Closed Justin-W closed 4 years ago

Justin-W commented 4 years ago

goplantuml should generate identical output when repeatedly executed against identical inputs/targets.

For example, when running the following 3 commands, the diff should detect no differences.

goplantuml -recursive . > goplantuml.a.puml
goplantuml -recursive . > goplantuml.b.puml
diff goplantuml.a.puml goplantuml.b.puml

However, currently the diff detects many differences between the 2 files.

Such non-idempotent output makes the output less usable for a variety of purposes. For example:

And if there is some reason or benefit from the current behavior (i.e. randomized output), then a new CLI flag could be added to give the user a choice between idempotent vs randomized output. However, I think that idempotent output should be the default behavior.

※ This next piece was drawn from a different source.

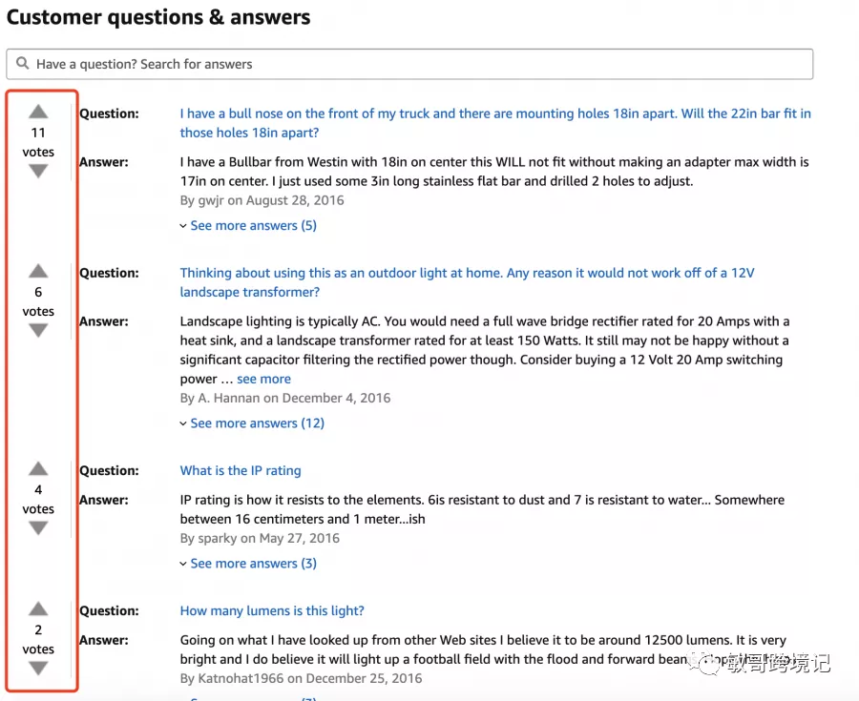Downvote the 6-vote landscape transformer question
This screenshot has width=859, height=701.
click(x=38, y=331)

jfeliu007 commented 4 years ago

@Justin-W In order to speed up the process of creating the diagram, the project uses maps. Due to the nature of the randomness of maps in Golang, it is very difficult to maintain an order. Maps are great for O(1) operations, but they have that particularity in Golang. Other languages mimic the same patterns when using maps, but I believe Golang intentionally makes them random. There are so many pieces in a big project that I rather keep this using maps for the sake of speed. I might consider this in the future, but I would have to come up with a way of consistently changing a map into an array (Maybe alphabetically, before rendering. But it will definitely be for a much later update :).

@Justin-W , you are giving me great feedback. I am glad this tool is useful to some people.

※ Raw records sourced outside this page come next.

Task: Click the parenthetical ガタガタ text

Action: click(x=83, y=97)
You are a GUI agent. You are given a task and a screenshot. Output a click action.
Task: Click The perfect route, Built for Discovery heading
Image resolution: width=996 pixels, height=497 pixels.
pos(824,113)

Justin-W commented 4 years ago

the project uses maps. Due to the nature of the randomness of maps in Golang, it is very difficult to maintain an order. ... I would have to come up with a way of consistently changing a map into an array (Maybe alphabetically, before rendering. ...

I don't think so. I think you would just need to modify a few funcs slightly. For example, in the renderStructures func (goplantuml/parser/class_parser.go:263), instead of doing for name, structure := range structures { ... }, you would simply modify the for loop to iterate over a slice of the keys (sorted by name), and then call the renderStructure func as you currently do. Code example

I suspect you would only need to do this in a handful of places to get fully idempotent output.

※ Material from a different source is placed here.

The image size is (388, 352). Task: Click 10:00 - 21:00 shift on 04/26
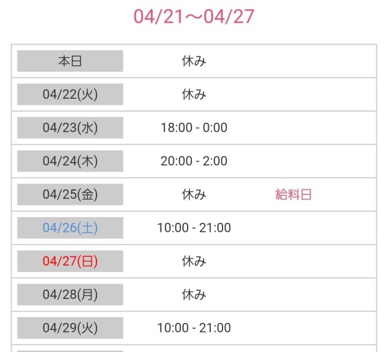[x=194, y=228]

jfeliu007 commented 4 years ago

Hmmm. That could work. And We only need to implement it on the render functions.

Good tip. Thanks. I’ll try that.

jfeliu007 commented 4 years ago

Brilliant. I am reducing the amount of testing support files I need for this project.

Justin-W commented 4 years ago

FYI: #61 isn't completely fixed yet, per latest tests of master.

The following functions still aren't producing repeatable output:

jfeliu007 commented 4 years ago

renderStuctMethofs, and renderStructFields will render the methods and fields in order of appearance. They are already handled by arrays. I like that the fields and methods appear in the same order they appear in the code. At least that's what I have generated consistently with the code I have ran the parser with. As for render aliases, I do see that I am missing the sort function. I will reopen this issue for that one. But for the other two, I am not so sure.

Justin-W commented 4 years ago

renderStuctMethofs, and renderStructFields will render the methods and fields in order of appearance

I'm still seeing the order of class methods vary between consecutive runs. I just assumed fields was also a problem.

I like that the fields and methods appear in the same order they appear in the code.

I think that is a perfectly acceptable default order for fields and methods. But it's not the behavior I'm currently seeing.

jfeliu007 commented 4 years ago

I'm still seeing the order of class methods vary between consecutive runs. I just assumed fields was also a problem.

That's is very interesting. I can't see anything like that in what I am running :( .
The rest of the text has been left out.